The Maven 1 configurations are confusing, yes, but a lot, I think, has
been improved in Maven 2. Building the Jetspeed (the current trunk) is
simple as this

mvn -P tomcat

well, yes, you have to copy and modify the settings.xml file but it is
much more simpler than the Maven 1 build.properties. Here is the thing
where more detailed documentation should be, that what these all
configuration parameters are? If you just want to see how Jetspeed looks
like, there are the installers, but if you want to get your hand on it,
you must be prepared to get them a little bit dirty.
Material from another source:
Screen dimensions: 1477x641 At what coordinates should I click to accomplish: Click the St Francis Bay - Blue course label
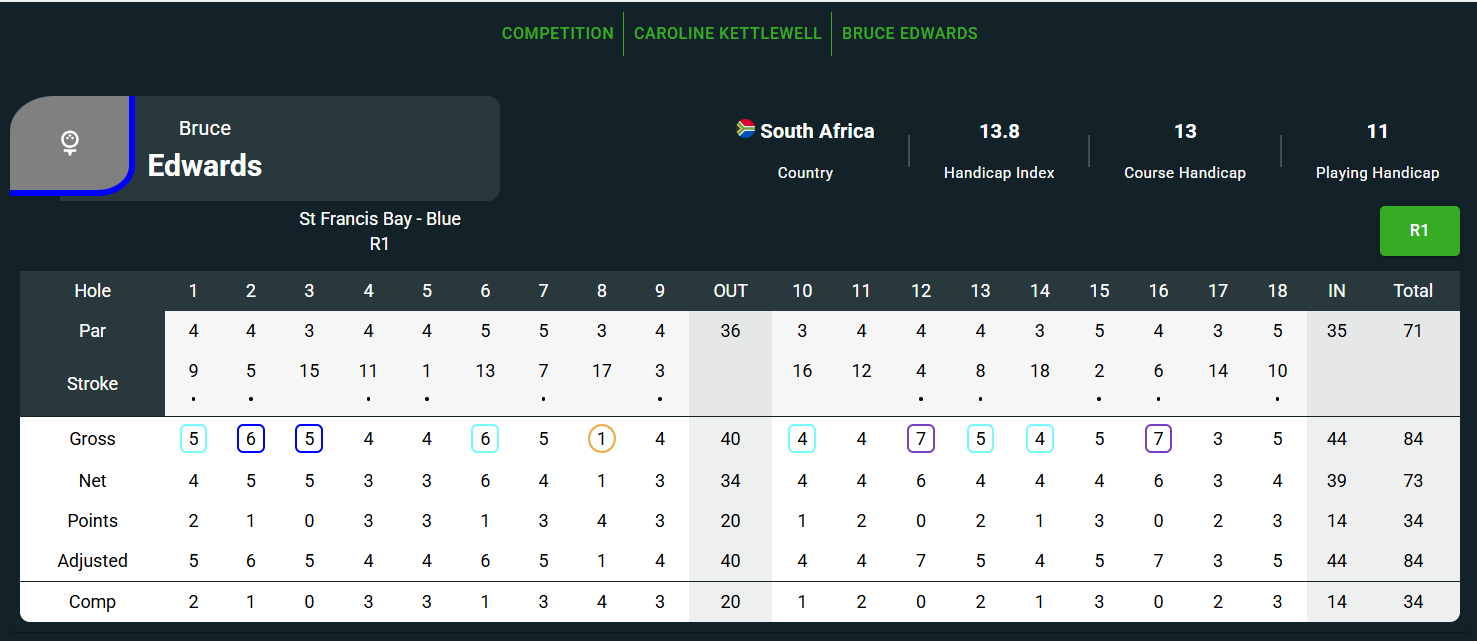pyautogui.click(x=380, y=219)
I don't have exact idea how hard is to make all the dependencies and
build configurations for Maven 2 than on Maven 1 or Ant, but as there
was a post which said they are more demanding, if it makes the portal
developing and building easier, isn't that a good thing? I think it
would scare more people away (expecially the freshmen) if the
development is made easier on the price of a more complicated building.

Also the other portals projects (bridges, wsrp4j) are apparently
transferring to M2 and consistency is always a good thing.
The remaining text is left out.